(SOURCE INFORMATION begins)
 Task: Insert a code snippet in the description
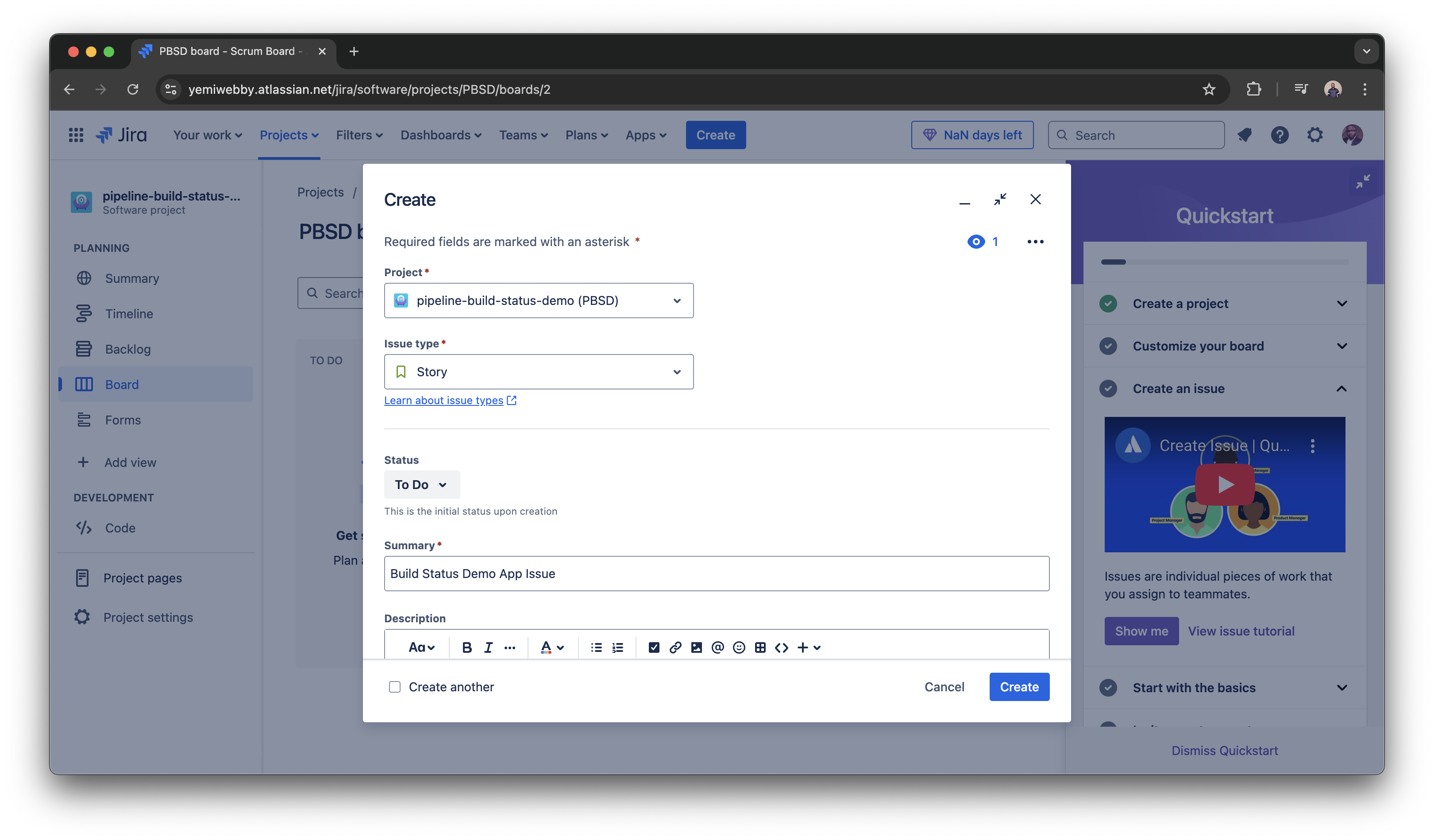[781, 647]
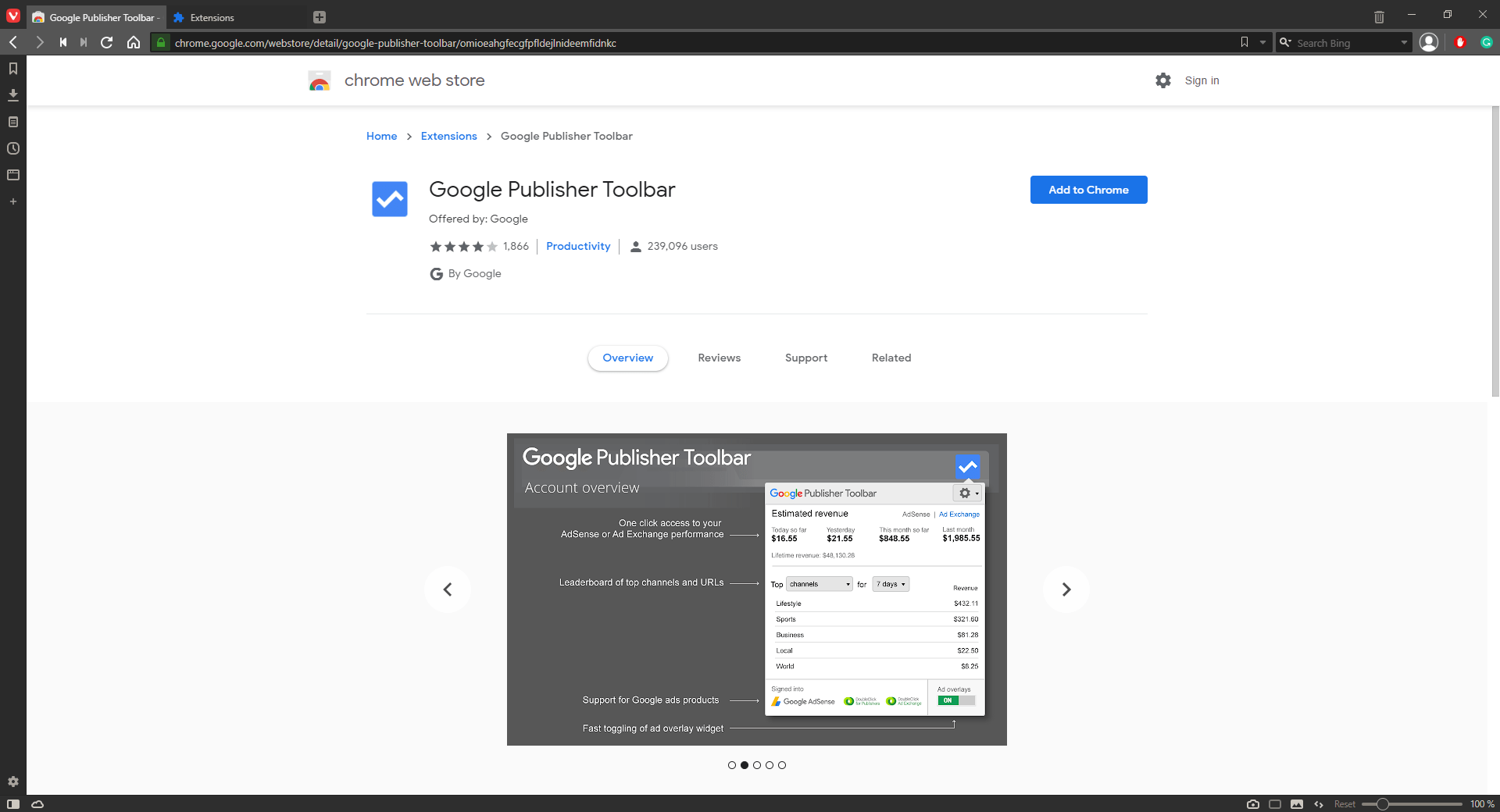
Task: Advance the screenshot carousel with the right arrow
Action: tap(1066, 589)
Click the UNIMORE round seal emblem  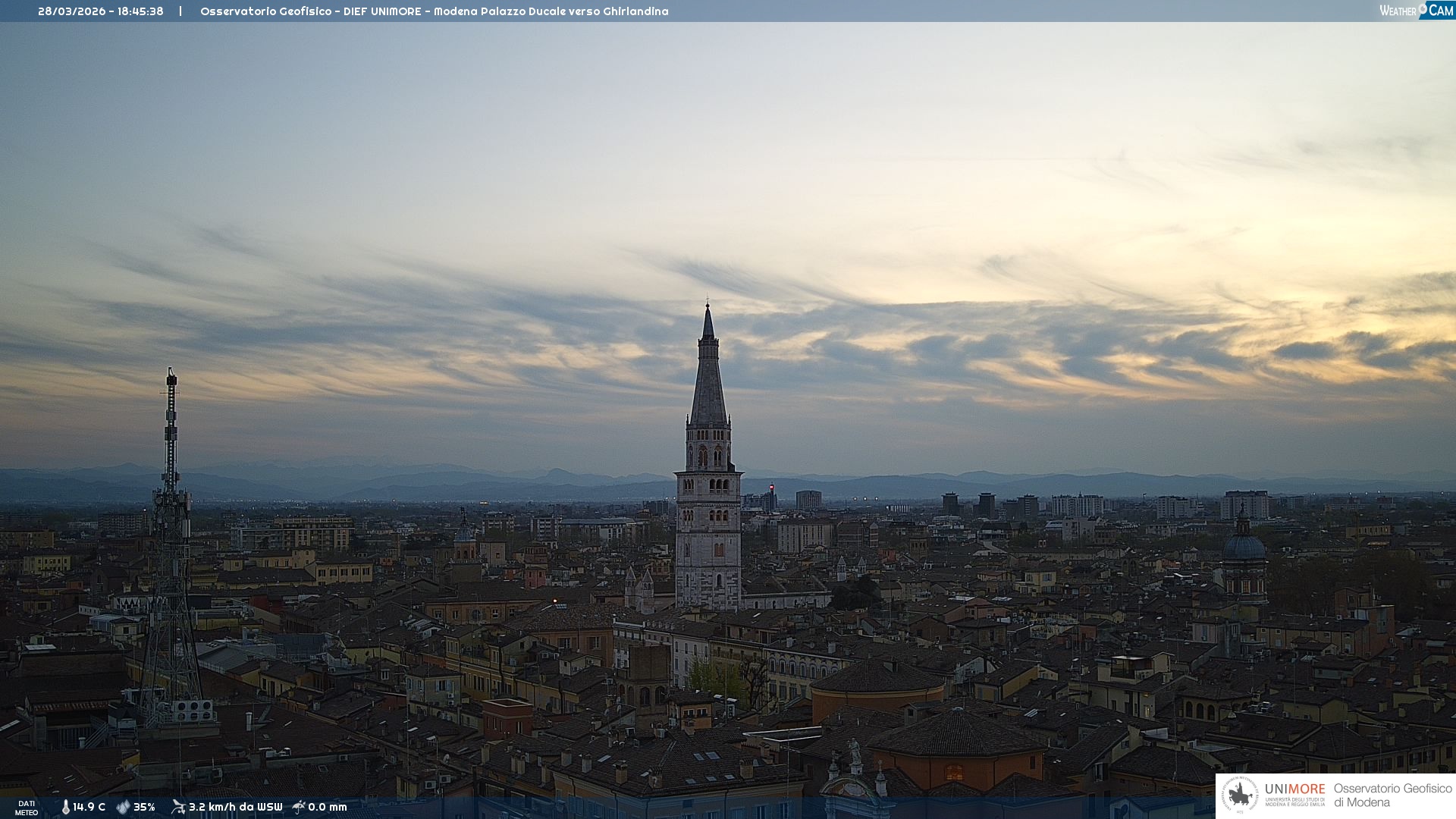click(1240, 795)
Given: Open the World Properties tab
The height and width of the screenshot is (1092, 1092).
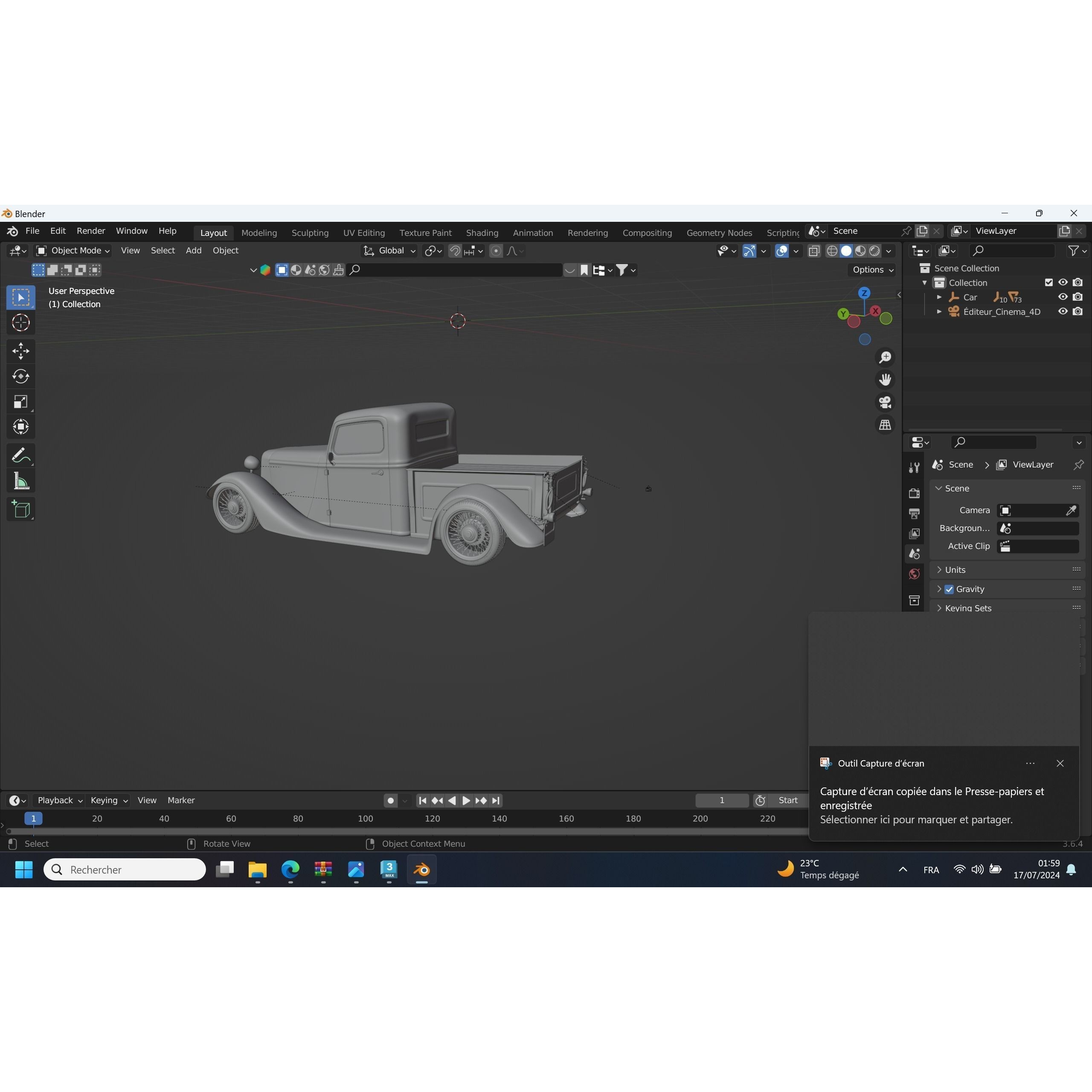Looking at the screenshot, I should (914, 574).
(SOURCE INFORMATION ends)
## WORK INSTRUCTION
In the entries above, find the line containing "Given: Open the World Properties tab"; transcribe exactly that line and every line after it through the end, and only those, omitting pictures.

## EXERCISE RESULT
Given: Open the World Properties tab
The height and width of the screenshot is (1092, 1092).
Looking at the screenshot, I should (914, 574).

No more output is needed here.